The 16787 / 16788 Tirunelveli–Shri Mata Vaishno Devi Katra Navyug Express is a weekly train running between the stations , in Jammu and Kashmir, and , in Tamil Nadu. It takes about 69 hours to travel a distance of 3633 km. It is currently the 40th longest-running train service of world and is the 4th-longest train service of Indian Railways. It travels through 13 states in India, with a total of 64 stops.
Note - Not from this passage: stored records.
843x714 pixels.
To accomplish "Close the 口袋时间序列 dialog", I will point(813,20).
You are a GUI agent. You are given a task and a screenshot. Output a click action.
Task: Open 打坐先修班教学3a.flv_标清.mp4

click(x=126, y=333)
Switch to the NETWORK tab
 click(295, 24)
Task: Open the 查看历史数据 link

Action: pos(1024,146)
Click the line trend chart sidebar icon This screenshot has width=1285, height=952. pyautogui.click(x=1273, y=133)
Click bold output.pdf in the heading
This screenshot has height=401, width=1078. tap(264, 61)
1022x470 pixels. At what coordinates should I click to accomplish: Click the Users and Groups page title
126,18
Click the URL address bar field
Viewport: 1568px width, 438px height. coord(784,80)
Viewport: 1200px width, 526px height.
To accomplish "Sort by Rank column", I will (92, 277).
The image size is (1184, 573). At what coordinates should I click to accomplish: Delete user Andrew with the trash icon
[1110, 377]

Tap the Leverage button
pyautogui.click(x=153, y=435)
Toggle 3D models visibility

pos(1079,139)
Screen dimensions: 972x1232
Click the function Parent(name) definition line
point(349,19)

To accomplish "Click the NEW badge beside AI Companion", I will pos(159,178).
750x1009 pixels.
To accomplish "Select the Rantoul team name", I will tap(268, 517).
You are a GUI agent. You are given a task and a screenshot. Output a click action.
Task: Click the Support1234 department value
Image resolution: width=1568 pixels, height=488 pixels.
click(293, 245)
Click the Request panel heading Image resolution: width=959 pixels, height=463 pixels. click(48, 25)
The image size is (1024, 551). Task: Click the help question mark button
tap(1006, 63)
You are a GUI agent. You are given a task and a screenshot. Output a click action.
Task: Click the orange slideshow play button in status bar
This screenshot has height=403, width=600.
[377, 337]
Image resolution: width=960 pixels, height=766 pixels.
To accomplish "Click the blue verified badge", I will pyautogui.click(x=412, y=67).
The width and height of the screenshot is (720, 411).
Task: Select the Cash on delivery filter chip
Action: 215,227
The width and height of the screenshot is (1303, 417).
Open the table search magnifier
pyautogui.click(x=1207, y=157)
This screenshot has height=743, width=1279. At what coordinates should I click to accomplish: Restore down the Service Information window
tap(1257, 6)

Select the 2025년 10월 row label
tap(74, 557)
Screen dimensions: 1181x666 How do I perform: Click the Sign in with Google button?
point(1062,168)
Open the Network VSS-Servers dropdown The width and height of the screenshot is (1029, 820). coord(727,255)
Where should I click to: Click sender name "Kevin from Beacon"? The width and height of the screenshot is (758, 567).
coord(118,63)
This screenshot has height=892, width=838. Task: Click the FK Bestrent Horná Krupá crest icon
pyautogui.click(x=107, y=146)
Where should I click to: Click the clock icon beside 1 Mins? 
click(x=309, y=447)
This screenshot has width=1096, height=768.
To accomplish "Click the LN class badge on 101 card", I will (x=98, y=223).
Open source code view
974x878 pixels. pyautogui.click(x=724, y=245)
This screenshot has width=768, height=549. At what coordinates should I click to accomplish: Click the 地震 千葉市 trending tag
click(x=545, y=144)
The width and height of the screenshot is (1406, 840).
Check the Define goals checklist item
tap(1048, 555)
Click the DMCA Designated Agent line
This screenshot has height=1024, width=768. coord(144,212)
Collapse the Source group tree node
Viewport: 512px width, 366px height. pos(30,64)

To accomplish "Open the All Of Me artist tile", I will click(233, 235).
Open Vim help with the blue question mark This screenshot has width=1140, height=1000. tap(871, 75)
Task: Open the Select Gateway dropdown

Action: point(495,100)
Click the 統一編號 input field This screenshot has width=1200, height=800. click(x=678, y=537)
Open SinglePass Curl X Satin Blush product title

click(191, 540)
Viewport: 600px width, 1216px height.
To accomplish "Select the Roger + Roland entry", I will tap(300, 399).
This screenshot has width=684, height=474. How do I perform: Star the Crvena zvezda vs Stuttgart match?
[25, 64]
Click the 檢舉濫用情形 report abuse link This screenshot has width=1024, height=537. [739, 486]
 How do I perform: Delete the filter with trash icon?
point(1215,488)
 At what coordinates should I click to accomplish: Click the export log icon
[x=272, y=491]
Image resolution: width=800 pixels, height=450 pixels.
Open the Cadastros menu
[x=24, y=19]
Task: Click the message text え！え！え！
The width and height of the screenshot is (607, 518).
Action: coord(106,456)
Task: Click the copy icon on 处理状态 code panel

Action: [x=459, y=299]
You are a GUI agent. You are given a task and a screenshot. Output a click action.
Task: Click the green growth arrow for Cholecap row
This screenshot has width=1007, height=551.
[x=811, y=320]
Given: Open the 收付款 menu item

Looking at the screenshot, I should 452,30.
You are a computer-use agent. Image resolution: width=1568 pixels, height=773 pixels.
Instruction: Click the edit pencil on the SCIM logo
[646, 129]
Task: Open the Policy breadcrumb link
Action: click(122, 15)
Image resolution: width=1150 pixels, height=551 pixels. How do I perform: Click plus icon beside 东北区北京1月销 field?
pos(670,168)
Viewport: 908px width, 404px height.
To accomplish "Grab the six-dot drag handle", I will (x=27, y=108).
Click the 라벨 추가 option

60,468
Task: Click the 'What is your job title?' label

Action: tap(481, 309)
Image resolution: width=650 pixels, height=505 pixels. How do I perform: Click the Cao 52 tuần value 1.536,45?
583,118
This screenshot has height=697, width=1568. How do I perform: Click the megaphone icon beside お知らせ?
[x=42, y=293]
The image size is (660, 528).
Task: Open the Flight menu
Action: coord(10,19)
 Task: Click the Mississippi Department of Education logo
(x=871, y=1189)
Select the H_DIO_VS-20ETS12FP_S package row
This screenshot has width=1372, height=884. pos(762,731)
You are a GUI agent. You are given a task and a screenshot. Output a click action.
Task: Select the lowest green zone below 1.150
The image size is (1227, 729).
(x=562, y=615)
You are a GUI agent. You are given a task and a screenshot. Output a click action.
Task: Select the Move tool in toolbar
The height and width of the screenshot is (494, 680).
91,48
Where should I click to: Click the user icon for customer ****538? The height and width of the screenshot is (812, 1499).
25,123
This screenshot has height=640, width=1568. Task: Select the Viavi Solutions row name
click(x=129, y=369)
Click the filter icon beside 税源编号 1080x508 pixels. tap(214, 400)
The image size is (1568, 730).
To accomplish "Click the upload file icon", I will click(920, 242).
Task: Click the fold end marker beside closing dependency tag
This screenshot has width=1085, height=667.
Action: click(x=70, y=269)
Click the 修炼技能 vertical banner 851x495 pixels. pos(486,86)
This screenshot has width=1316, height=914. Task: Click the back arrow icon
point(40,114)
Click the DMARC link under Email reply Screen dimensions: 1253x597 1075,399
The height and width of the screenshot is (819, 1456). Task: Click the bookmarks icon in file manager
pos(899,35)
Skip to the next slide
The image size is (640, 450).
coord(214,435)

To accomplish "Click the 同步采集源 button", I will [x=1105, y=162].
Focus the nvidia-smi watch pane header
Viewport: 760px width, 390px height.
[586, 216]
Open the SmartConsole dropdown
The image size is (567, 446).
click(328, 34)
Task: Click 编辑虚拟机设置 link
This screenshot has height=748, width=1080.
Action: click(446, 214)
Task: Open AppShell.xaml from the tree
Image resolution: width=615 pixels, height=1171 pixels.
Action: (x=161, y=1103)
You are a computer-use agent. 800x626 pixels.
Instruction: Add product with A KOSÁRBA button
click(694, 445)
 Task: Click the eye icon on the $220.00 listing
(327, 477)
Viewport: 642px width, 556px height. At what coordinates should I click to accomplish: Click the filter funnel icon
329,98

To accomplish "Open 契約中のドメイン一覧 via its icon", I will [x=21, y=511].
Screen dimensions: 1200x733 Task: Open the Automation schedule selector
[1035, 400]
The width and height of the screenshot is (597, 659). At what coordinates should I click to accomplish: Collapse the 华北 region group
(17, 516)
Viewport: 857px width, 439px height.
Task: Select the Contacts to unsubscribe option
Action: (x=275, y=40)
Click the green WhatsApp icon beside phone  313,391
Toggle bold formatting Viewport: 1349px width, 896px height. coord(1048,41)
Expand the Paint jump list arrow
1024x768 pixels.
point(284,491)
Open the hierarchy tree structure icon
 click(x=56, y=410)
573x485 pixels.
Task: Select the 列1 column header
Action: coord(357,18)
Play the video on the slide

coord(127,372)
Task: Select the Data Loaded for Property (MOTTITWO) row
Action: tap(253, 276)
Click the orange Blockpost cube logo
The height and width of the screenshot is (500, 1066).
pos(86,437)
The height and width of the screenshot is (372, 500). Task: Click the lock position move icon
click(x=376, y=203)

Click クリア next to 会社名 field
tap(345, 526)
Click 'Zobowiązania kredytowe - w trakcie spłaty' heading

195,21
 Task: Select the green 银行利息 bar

The train takes a massive route up the Indian subcontinent crossing major junctions like Madurai, Salem, Katpadi, Vijayawada, Bhopal, Gwalior, New Delhi and Jalandhar Cantt begore reaching Katra Railway Station.

== Coach composition==

The train has 19 LHB coaches comprising two second AC (2AC), six third AC (3AC), six couchette car/sleeper class (SL), two Unreserved coaches (UR/GS), one luggage rake (SLR) and one pantry car (PC). (Note: The coach composition is subject to change.)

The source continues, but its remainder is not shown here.